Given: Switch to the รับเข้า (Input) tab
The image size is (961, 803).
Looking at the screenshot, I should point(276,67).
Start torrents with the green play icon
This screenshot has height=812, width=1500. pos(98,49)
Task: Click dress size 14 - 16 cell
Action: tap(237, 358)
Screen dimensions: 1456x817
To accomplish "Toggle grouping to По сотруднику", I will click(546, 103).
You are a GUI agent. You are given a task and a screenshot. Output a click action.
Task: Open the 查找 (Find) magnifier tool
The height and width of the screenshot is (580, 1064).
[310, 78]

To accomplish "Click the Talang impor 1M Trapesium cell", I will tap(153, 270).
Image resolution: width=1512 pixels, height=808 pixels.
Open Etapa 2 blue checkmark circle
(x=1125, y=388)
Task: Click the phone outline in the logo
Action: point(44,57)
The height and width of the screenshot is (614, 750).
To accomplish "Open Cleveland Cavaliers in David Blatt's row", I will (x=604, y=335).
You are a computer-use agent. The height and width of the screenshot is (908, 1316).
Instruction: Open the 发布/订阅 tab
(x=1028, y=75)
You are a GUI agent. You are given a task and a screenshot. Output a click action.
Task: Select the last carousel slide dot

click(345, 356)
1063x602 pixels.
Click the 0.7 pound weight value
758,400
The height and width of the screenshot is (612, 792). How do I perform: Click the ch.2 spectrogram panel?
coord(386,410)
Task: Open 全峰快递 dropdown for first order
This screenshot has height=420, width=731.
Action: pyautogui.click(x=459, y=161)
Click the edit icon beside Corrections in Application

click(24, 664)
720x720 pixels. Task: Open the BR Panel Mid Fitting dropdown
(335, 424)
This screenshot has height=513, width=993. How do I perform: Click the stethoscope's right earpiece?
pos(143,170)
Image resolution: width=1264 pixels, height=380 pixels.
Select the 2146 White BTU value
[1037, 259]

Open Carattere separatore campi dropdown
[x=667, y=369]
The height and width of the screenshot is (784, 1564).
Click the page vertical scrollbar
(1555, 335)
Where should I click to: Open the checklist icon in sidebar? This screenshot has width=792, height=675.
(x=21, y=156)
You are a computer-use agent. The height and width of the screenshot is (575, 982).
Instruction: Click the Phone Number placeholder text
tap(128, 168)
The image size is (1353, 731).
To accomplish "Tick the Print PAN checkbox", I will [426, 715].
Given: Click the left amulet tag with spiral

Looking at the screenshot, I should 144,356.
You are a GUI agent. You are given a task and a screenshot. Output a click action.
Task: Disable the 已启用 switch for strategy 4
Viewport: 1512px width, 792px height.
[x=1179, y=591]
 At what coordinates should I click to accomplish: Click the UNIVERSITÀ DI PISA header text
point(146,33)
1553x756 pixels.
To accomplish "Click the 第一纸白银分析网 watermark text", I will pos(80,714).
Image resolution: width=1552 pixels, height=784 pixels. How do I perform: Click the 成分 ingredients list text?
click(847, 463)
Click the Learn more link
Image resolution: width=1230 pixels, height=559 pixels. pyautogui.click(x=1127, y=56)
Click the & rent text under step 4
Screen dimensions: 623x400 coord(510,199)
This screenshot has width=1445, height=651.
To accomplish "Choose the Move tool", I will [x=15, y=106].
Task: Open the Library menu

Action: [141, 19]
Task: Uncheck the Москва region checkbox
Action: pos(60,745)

◇ ◇ ◇ ◇ ◇

WHAT YOU WILL DO: Nothing may change. Retype all of the entries.

TASK RESULT:
Given: Switch to the รับเข้า (Input) tab
The image size is (961, 803).
Looking at the screenshot, I should point(276,67).
Start torrents with the green play icon
This screenshot has height=812, width=1500. pos(98,49)
Task: Click dress size 14 - 16 cell
Action: tap(237, 358)
Screen dimensions: 1456x817
To accomplish "Toggle grouping to По сотруднику", I will click(546, 103).
You are a GUI agent. You are given a task and a screenshot. Output a click action.
Task: Open the 查找 (Find) magnifier tool
The height and width of the screenshot is (580, 1064).
[310, 78]

To accomplish "Click the Talang impor 1M Trapesium cell", I will tap(153, 270).
Image resolution: width=1512 pixels, height=808 pixels.
Open Etapa 2 blue checkmark circle
(x=1125, y=388)
Task: Click the phone outline in the logo
Action: point(44,57)
The height and width of the screenshot is (614, 750).
To accomplish "Open Cleveland Cavaliers in David Blatt's row", I will (x=604, y=335).
You are a computer-use agent. The height and width of the screenshot is (908, 1316).
Instruction: Open the 发布/订阅 tab
(x=1028, y=75)
You are a GUI agent. You are given a task and a screenshot. Output a click action.
Task: Select the last carousel slide dot

click(345, 356)
1063x602 pixels.
Click the 0.7 pound weight value
758,400
The height and width of the screenshot is (612, 792). How do I perform: Click the ch.2 spectrogram panel?
coord(386,410)
Task: Open 全峰快递 dropdown for first order
This screenshot has height=420, width=731.
Action: pyautogui.click(x=459, y=161)
Click the edit icon beside Corrections in Application

click(24, 664)
720x720 pixels. Task: Open the BR Panel Mid Fitting dropdown
(335, 424)
This screenshot has height=513, width=993. How do I perform: Click the stethoscope's right earpiece?
pos(143,170)
Image resolution: width=1264 pixels, height=380 pixels.
Select the 2146 White BTU value
[1037, 259]

Open Carattere separatore campi dropdown
[x=667, y=369]
The height and width of the screenshot is (784, 1564).
Click the page vertical scrollbar
(1555, 335)
Where should I click to: Open the checklist icon in sidebar? This screenshot has width=792, height=675.
(x=21, y=156)
You are a computer-use agent. The height and width of the screenshot is (575, 982).
Instruction: Click the Phone Number placeholder text
tap(128, 168)
The image size is (1353, 731).
To accomplish "Tick the Print PAN checkbox", I will [426, 715].
Given: Click the left amulet tag with spiral

Looking at the screenshot, I should 144,356.
You are a GUI agent. You are given a task and a screenshot. Output a click action.
Task: Disable the 已启用 switch for strategy 4
Viewport: 1512px width, 792px height.
[x=1179, y=591]
 At what coordinates should I click to accomplish: Click the UNIVERSITÀ DI PISA header text
point(146,33)
1553x756 pixels.
To accomplish "Click the 第一纸白银分析网 watermark text", I will pos(80,714).
Image resolution: width=1552 pixels, height=784 pixels. How do I perform: Click the 成分 ingredients list text?
click(847, 463)
Click the Learn more link
Image resolution: width=1230 pixels, height=559 pixels. pyautogui.click(x=1127, y=56)
Click the & rent text under step 4
Screen dimensions: 623x400 coord(510,199)
This screenshot has width=1445, height=651.
To accomplish "Choose the Move tool", I will [x=15, y=106].
Task: Open the Library menu

Action: [141, 19]
Task: Uncheck the Москва region checkbox
Action: pos(60,745)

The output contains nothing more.